Research

Calibration as a Commodity: A Protocol for Verifiable Trading Skill

Qais Alassa·Osama Alashqar·April 2026

The essay introducing the paperSSRN10.2139/ssrn.6505678

The Problem: Reputation is DeFi's Missing Primitive

Decentralized finance has solved an impressive sequence of problems. Uniswap solved trustless exchange. Aave and Compound solved trustless lending. GMX and Hyperliquid solved trustless derivatives. Each of these protocols replaced a financial intermediary with a mechanism — a set of rules enforced by code rather than institutions.

But there is one financial primitive that remains stubbornly centralized: reputation.

Every DeFi market that depends on the quality of human judgment still relies on the same mechanism that traditional finance uses: “trust me, I’m good.” There is no on-chain way to distinguish a skilled trader from a lucky gambler. No cryptographic proof of calibration. No verifiable, manipulation-resistant credential for predictive accuracy.

Copy-trading platforms measure past PnL, which is gameable through survivorship bias, selective reporting, and leverage-adjusted distortion. A trader who made 10x on a 100x leveraged position looks identical to one who made 10x through genuine insight — until the first black swan. Prediction markets like Polymarket aggregate collective probabilities beautifully, but they don’t decompose individual calibration. They tell you what the crowd thinks; they don’t tell you which members of the crowd are actually well-calibrated.

On-chain analytics platforms (Nansen, Arkham, DeBank) track wallet behavior — what addresses hold, what they traded, when they moved funds. This is observation, not verification. Watching someone trade is not the same as proving they can predict.

This is not a data analytics problem. It is a mechanism design problem: how do you create incentive-compatible, manipulation-resistant, cryptographically verifiable proof that a given agent is well-calibrated in their probabilistic assessments?

Notch is an answer to that question.

Calibration: A Mathematical Definition

A forecaster is calibrated if, among all predictions where they assign probability $p$ , the fraction of outcomes that actually occur converges to $p$ . When a calibrated forecaster says “70% chance,” the event happens approximately 70% of the time. Not 60%. Not 80%. Seventy.

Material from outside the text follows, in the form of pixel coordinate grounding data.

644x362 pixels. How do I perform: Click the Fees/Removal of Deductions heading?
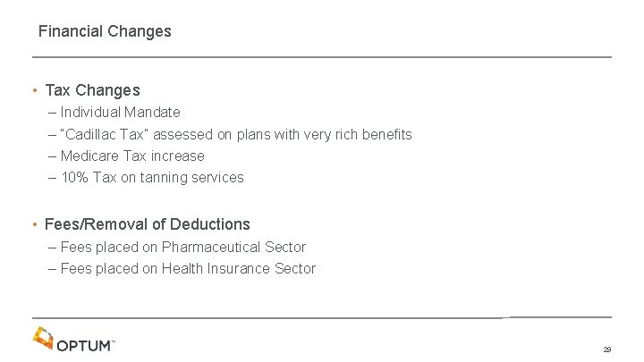[x=148, y=224]
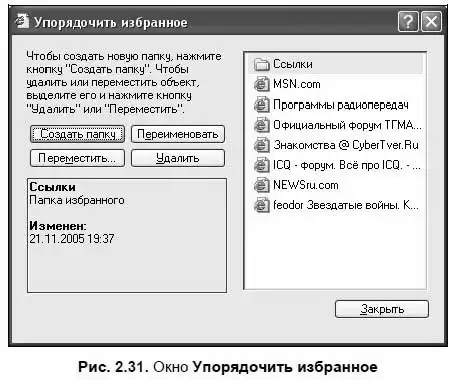This screenshot has width=453, height=380.
Task: Click the Ссылки folder icon
Action: (x=262, y=64)
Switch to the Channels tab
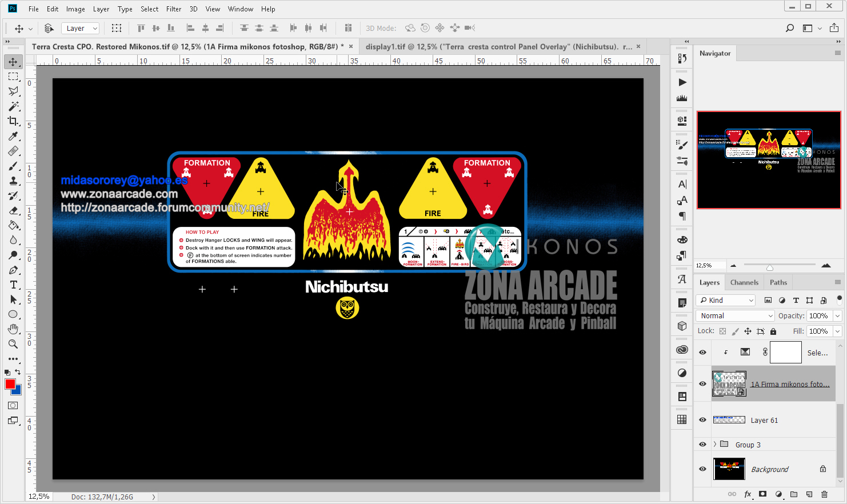This screenshot has height=504, width=847. coord(744,282)
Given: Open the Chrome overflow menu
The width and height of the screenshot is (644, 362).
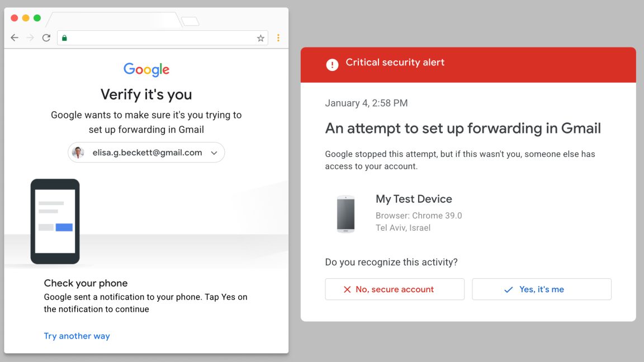Looking at the screenshot, I should (278, 38).
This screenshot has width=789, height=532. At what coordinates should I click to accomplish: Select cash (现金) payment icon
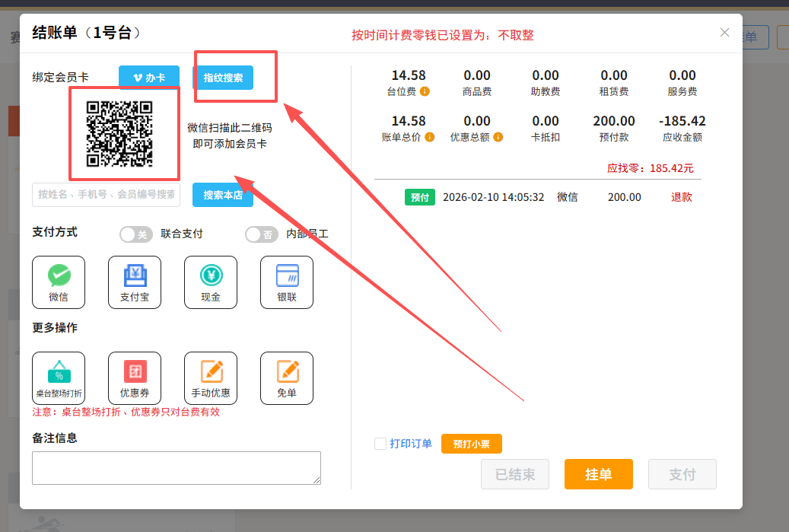point(211,282)
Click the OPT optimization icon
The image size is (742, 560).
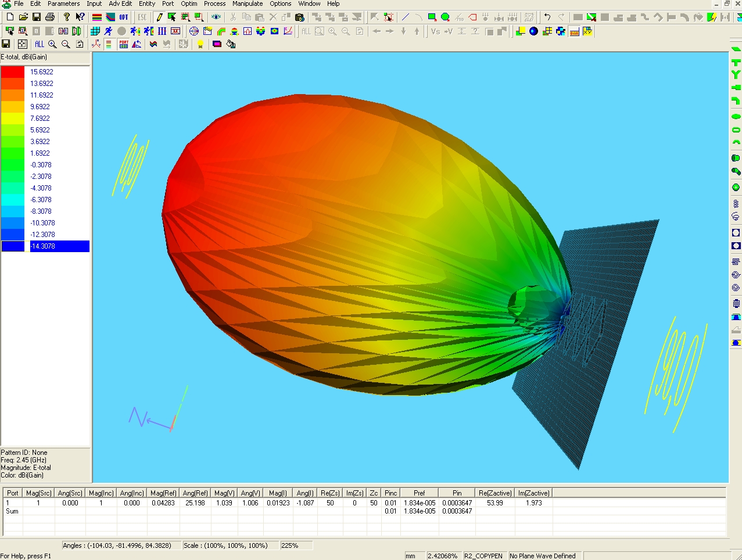[124, 17]
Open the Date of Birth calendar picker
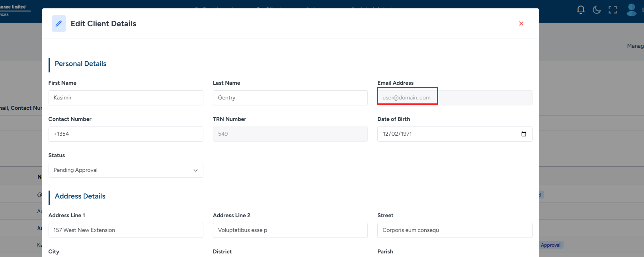Screen dimensions: 644x257 click(523, 134)
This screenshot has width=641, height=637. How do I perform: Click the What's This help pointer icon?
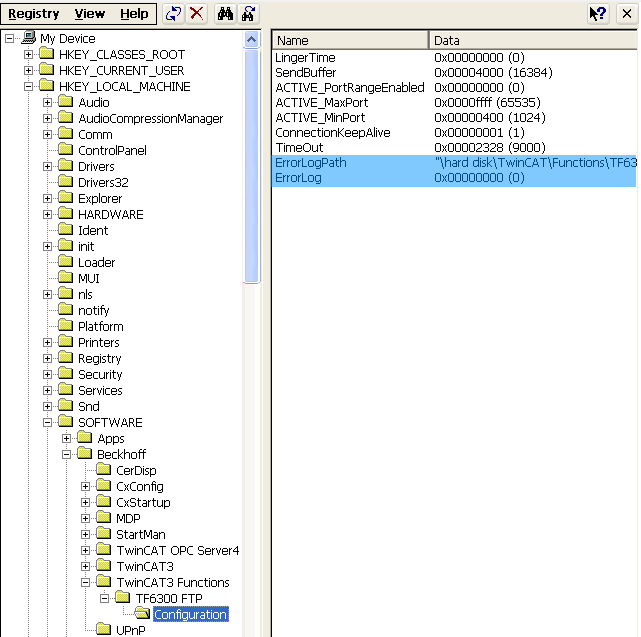coord(598,14)
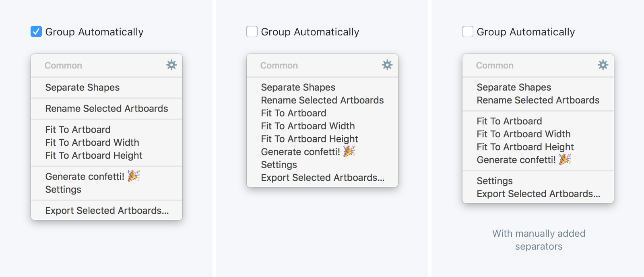Check Group Automatically in the right panel

coord(468,31)
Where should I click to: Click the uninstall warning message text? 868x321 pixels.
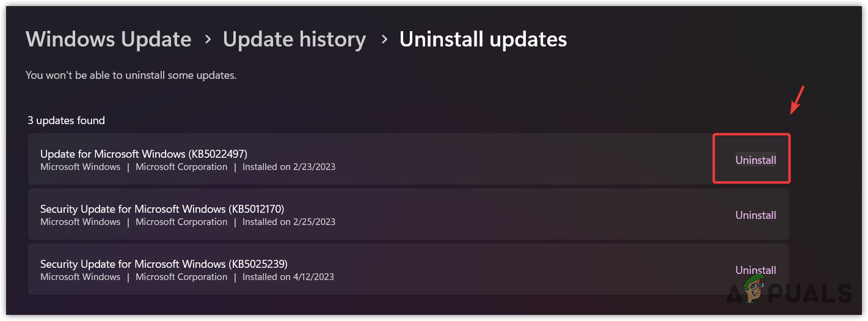131,76
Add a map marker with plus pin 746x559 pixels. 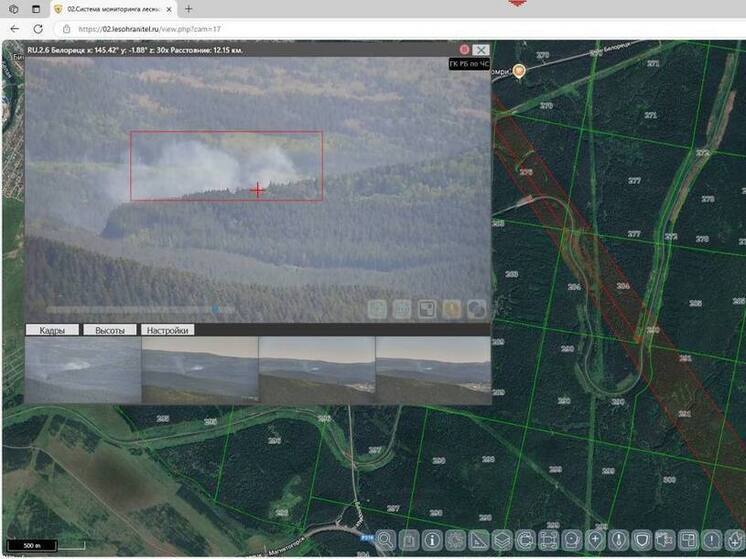point(594,540)
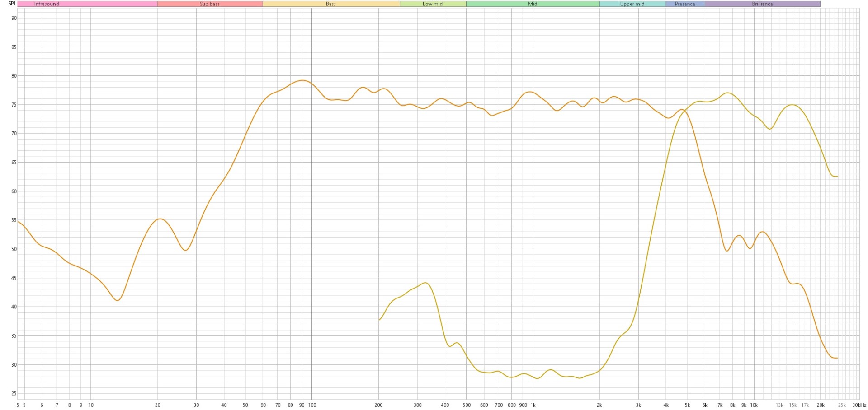Screen dimensions: 868x410
Task: Click the Bass band label
Action: pyautogui.click(x=331, y=4)
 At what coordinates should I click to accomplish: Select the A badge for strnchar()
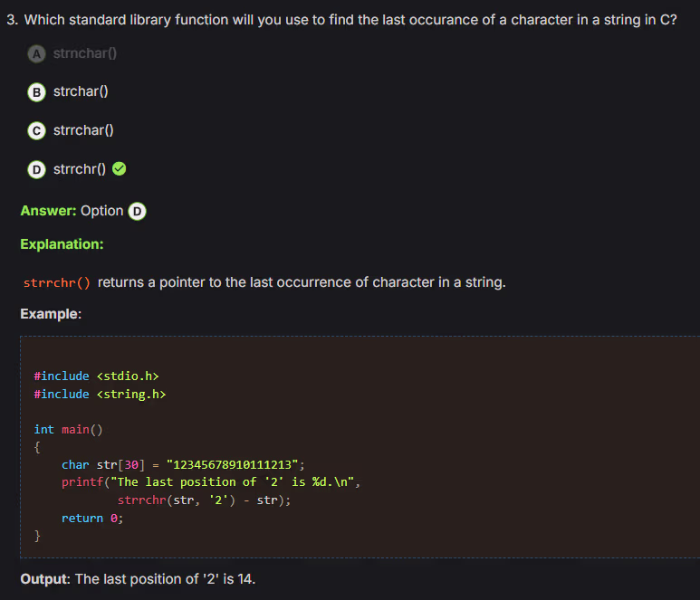(x=36, y=53)
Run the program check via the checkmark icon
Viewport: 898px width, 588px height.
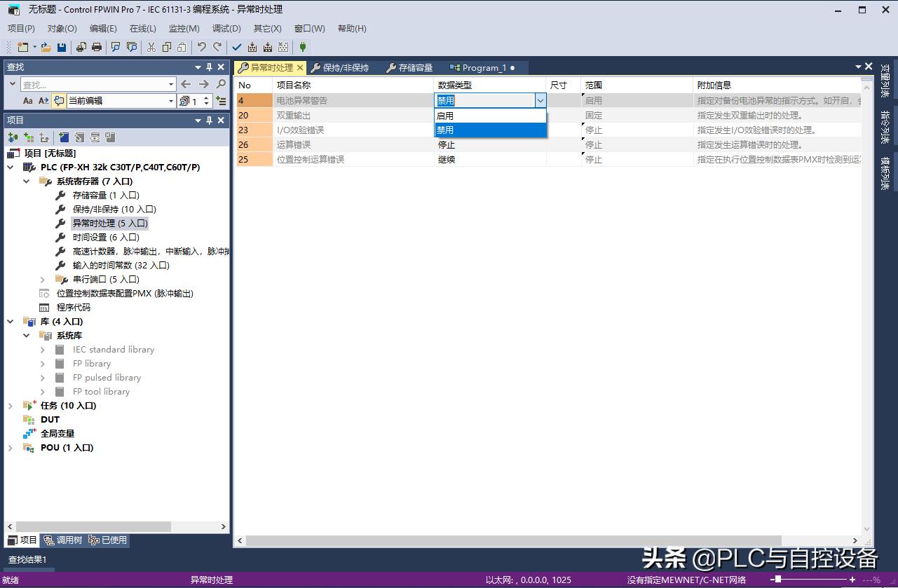click(236, 47)
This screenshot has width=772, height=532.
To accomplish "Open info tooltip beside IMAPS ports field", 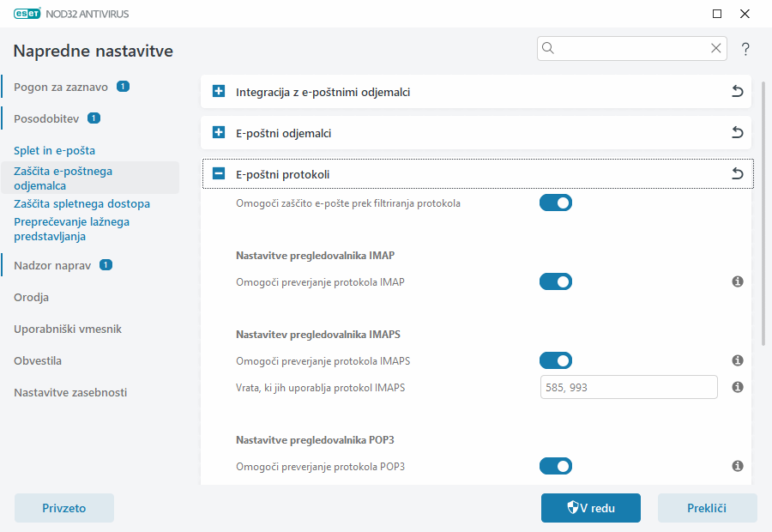I will click(x=737, y=387).
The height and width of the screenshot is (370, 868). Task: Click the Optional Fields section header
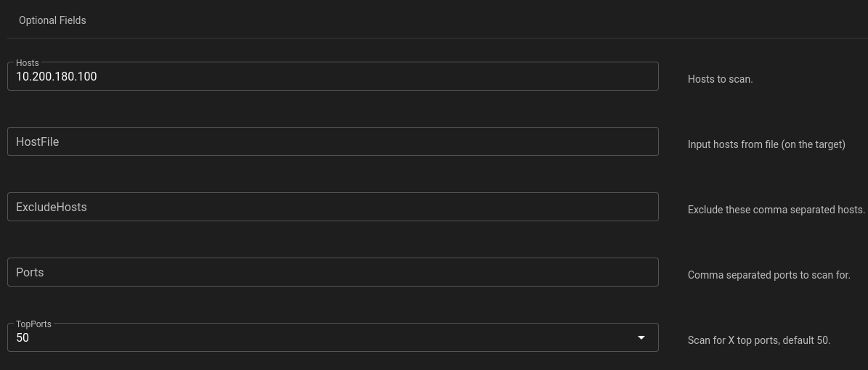pyautogui.click(x=52, y=20)
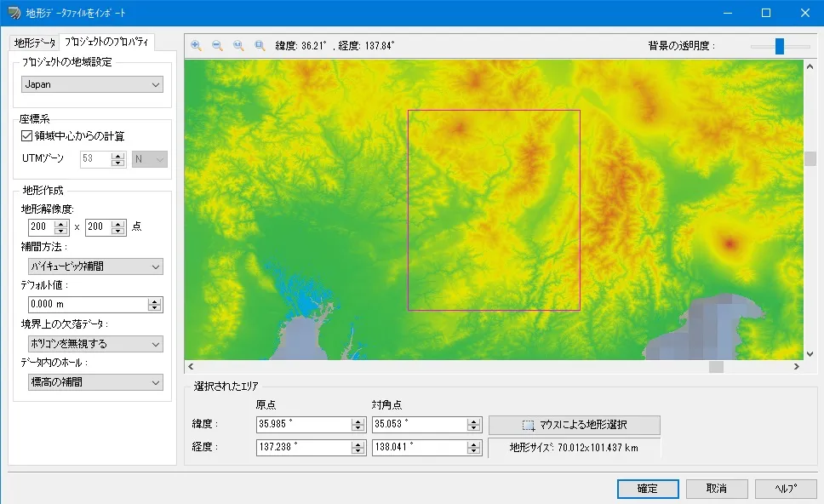Open the Japan region dropdown

point(92,84)
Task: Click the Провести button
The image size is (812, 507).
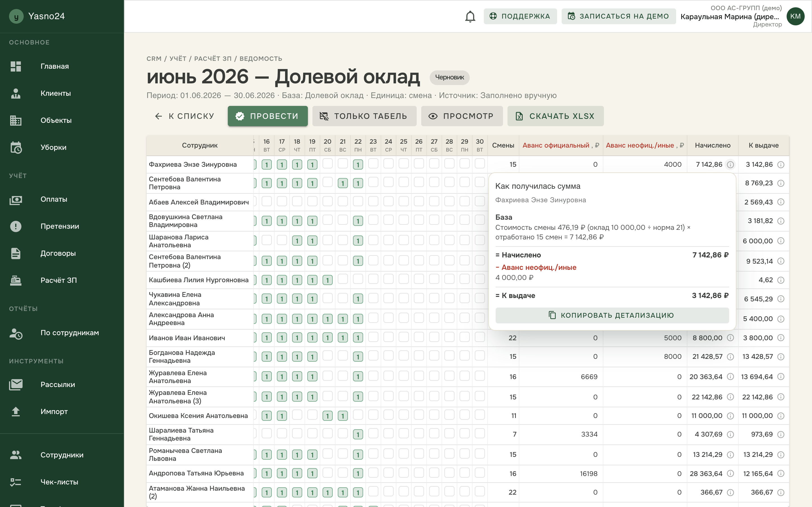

The standard quantitative measure of calibration is the Brier Score, introduced by Glenn Brier in 1950 for evaluating weather forecasts. For a sequence of $N$ predictions with stated probabilities $f_1, \ldots, f_N \in [0,1]$ and binary outcomes $o_1, \ldots, o_N \in \{0,1\}$ :

BS = \frac{1}{N} \sum_{t=1}^{N} (f_t - o_t)^2

The Brier Score ranges from 0 (perfect) to 1 (maximally wrong). A forecaster who always predicts 50% — the equivalent of saying “I have no idea” — achieves a Brier Score of 0.25. Any score below 0.25 represents positive skill; any score above it represents negative skill (worse than admitting ignorance).

The critical property of the Brier Score for our purposes is that it is strictly proper. A scoring rule is strictly proper if and only if the unique strategy that minimizes the forecaster’s expected score is to report their true beliefs. Formally: for any true belief $q$ about the probability of an event, and any reported probability $f$ :

\mathbb{E}_q\left[(f - o)^2\right] \geq \mathbb{E}_q\left[(q - o)^2\right] \quad \text{with equality iff } f = q

This is not an empirical observation. It is a mathematical theorem. No strategy of confidence manipulation — no systematic overstatement, understatement, hedging, or strategic misreporting — improves the expected Brier Score. The only way to achieve a good score is to actually be well-calibrated.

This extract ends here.